Meanwhile in the social sector, it was only in the late 1800s that the first concerted efforts were made at collecting programmatic information regarding the effectiveness of the fairly few public policies enacted at the time in the United States. But the effort was decidedly unsystematized, and early practitioners lurched from one concept of inherent program value to another without much apparent direction.
By the early 20th century, the sector saw a heavy reliance upon legislative fiat or executive order. From temperance to health, various efforts sought to establish rules for general behavior, rather than seeking to change individual behavior. Programs were designed to address problems, not necessarily their causes: Outlaw alcohol, so the thinking of the time went, and all social problems stemming from its abuse will disappear. But there also existed a faith in the effectiveness of these programs that required little or no "proof" once the argument regarding the worthiness of the effort had been established (Suchman 1967: 4). There was an implicit assumption that armed with an understanding of social problems, those working in the field would have no trouble changing negative conditions through social policies, social action, and direct intervention (Zimbalist 1977). The impacts of social programs, to the extent that anyone actually thought in such terms, were assumed to be readily apparent in the number of people touched by an effort or the number of dollars expended. Further investigation was not thought to be necessary (Zimbalist 1977: 4). Later, concepts such as service units and compliance were added to notions of commitment, caring, and effort as the hallmarks and tests of effective programs and organizations. This said, the sector remains in large measure entrenched in the counting of activities, rather than assessing effectiveness.

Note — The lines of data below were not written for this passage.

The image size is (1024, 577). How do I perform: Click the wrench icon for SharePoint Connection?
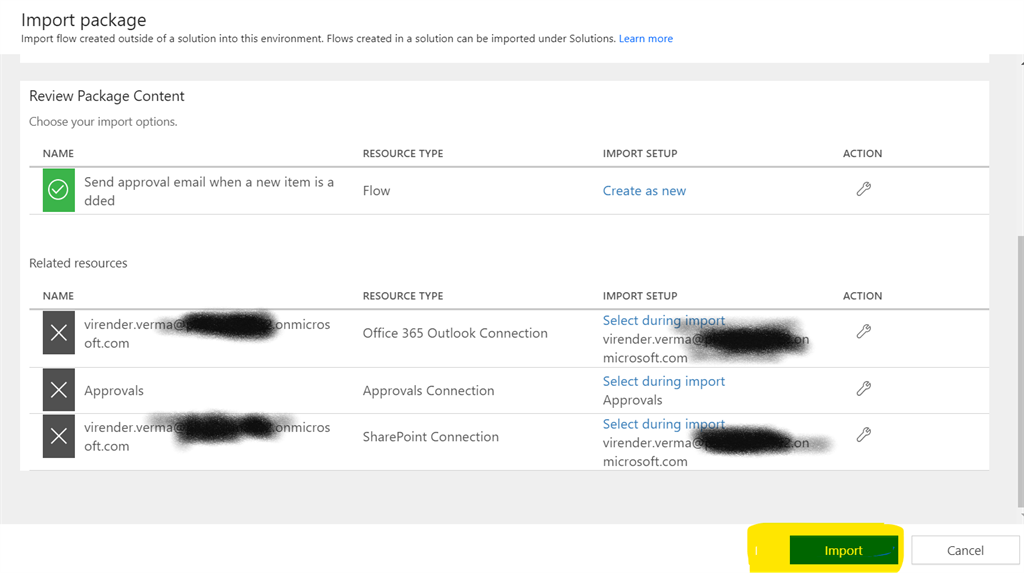[x=864, y=435]
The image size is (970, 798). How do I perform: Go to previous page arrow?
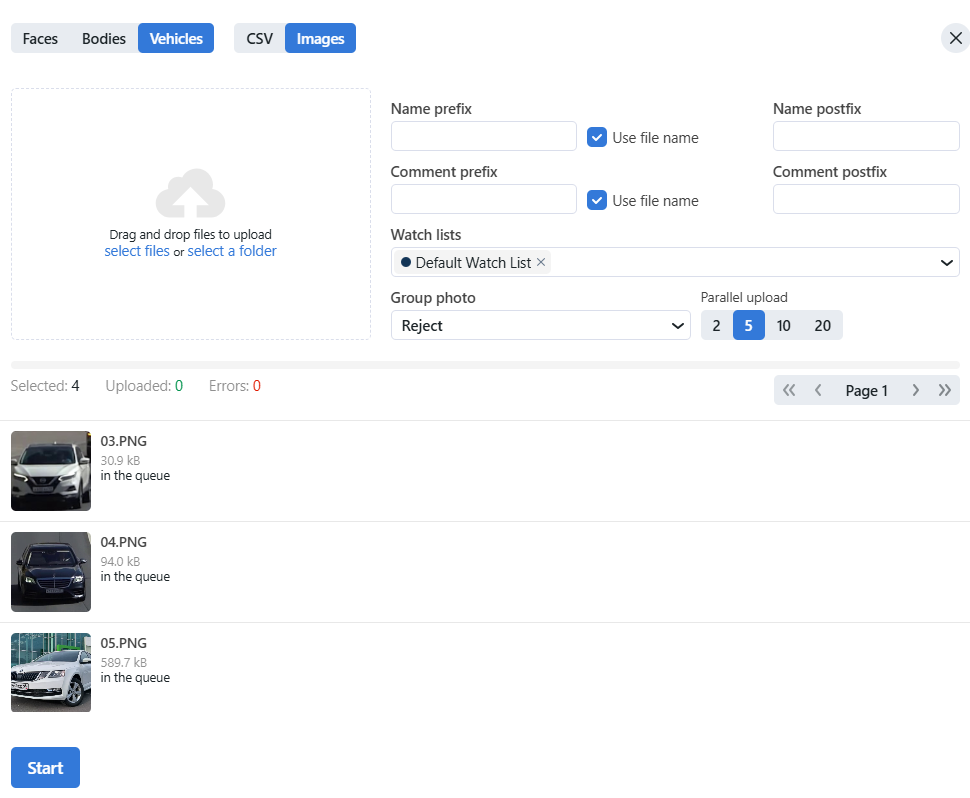pos(818,391)
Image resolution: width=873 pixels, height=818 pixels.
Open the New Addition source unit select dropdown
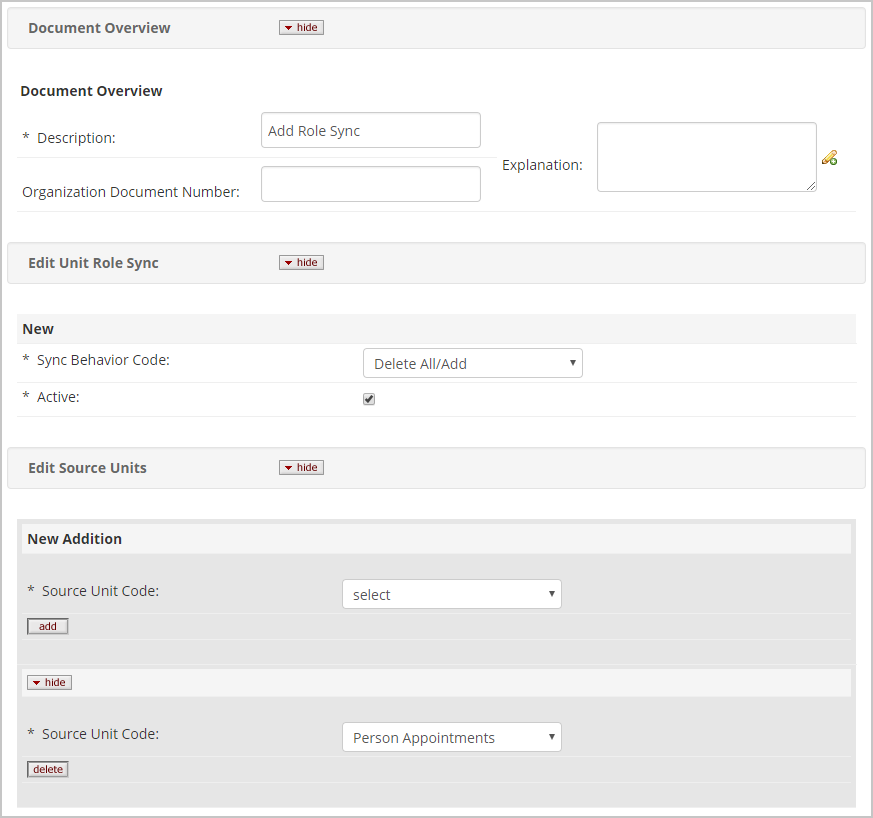pos(451,594)
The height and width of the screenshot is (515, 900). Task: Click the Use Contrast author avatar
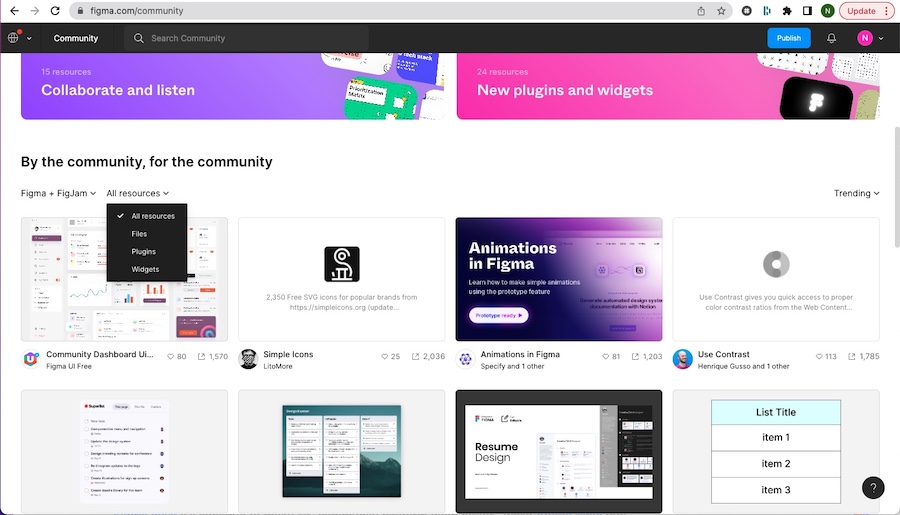click(682, 359)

So what do the respective yardsticks of performance, effectiveness, and potential in baseball and the social sector have in common? Only one thing: They have both proven to be decidedly misleading, and very often simply wrong.

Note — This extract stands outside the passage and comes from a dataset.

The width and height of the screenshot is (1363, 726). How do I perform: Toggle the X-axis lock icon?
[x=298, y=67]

In his best-selling book Moneyball, Michael Lewis chronicles the efforts of Oakland Athletics general manager Billy Beane to compensate for the morosely low payroll he had at hand to compete for talent with the deep pockets of teams such as the Yankees, Mets, and Red Sox (Lewis 2004). In a revolutionary epiphany, he realized that the reliance of those well-funded teams on traditional measures of player value not only usually led them to overvalue (and consistently overpay) star players, but also blinded them to the true value of usually overlooked journeymen and minor league players.
But if the traditional formulas, of batting averages (or earned run averages) combined with "the look" and then filtered through the scouts' sage instincts, were as accurate as everyone supposed them to be, there should have been no truly bad teams. More to the point, very expensive yet really awful teams should not exist at all if high payrolls reflected the best talent available. Yet they did, with examples too numerous to mention.
Observers might be forgiven for seeing in this parallels to the social sector, where the best minds have sought out the best programs for over forty years, and yet in the words of one long-time activist, "We've been fighting this 'war on poverty' since Johnson was in the White House. But not only haven't we won it, I'm not sure for all we've spent that we even have anything to show for it." Could it be that our "traditional formulas," like those in baseball, have been simply and irredeemably wrong?
In Lewis's account of events, it was a rabid fan and complete outsider, a crusty gentleman named Bill James, who was the first to ask, "If we can't tell who the good [players] are from the record books…how can we tell?" (Lewis 2004: 69). The answer, James concluded, was by counting things. But not the things baseball was already counting, because they told, at best, an incomplete story.
James began with what his eyes told him he was seeing in various players and with what other people said was there in terms of talent and performance. But he then asked himself, "Is any of it true? Can you validate it? Can you measure it?" (Lewis 2004: 75). What he learned upon examination was that you could not validate the traditional wisdom regarding talent or performance by using baseball's traditional measures. In fact, his new measures proved most conventional wisdom to be dead wrong.
In similar fashion, the social sector has also been counting. By 1907 the New York City Bureau of Municipal Research was collecting data on social conditions, and helped to launch a broad tradition of counting. Over the years, a staggering number of governmental and private agencies have counted numbers of children, numbers of residents per dwelling, numbers of people living in poverty, and a host of other things. Over the last several decades, our sector itself has maintained the practice. We counted service units, clients, graduates, and even processes and interventions themselves. Yet for all this, for the most part no one was providing compelling evidence that any of our programmatic efforts were actually working effectively (Zimbalist 1977).1
Over time, however, just as Bill James realized that "runs batted in" was not really an accurate assessment of a baseball player's value,2 some thinkers in the social sector slowly began to realize that service units and compliance measures were a poor proxy for actual performance and effectiveness. The early voices calling for an objective measure of program (and by implication, organizational) effectiveness were lonely and few. For example, Knutson (1955) argued the importance of defining program objectives more specifically. Ciocco (1960), perhaps mindful of the growing reliance upon strict measurement in the corporate field of management theory, followed five years later by stressing the importance of using indices of "known reliability and validity."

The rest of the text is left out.